WHAT IS NEEDED → Where in the material does the word "left" appear? Copy each line that has it.

DATA SUPPLIED →
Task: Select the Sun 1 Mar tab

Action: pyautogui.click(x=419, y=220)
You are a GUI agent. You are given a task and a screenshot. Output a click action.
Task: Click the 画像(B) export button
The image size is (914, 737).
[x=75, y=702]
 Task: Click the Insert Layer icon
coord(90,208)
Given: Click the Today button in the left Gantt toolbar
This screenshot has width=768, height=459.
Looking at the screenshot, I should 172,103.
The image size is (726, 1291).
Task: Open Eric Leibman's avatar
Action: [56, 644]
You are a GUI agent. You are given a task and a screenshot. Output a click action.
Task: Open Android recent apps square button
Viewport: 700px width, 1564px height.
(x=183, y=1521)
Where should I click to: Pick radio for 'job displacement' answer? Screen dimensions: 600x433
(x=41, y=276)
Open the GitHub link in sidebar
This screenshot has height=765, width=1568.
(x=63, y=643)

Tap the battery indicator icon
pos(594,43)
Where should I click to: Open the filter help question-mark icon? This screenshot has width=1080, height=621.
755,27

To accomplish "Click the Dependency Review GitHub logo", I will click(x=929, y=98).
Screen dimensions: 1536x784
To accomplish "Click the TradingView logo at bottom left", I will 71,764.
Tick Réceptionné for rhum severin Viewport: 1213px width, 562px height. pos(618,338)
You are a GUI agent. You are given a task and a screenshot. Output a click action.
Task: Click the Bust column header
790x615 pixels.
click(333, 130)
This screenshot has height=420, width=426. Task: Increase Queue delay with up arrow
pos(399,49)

THE ANSWER →
Given: Click the Today button in the left Gantt toolbar
To accomplish "Click the TradingView logo at bottom left", I will 71,764.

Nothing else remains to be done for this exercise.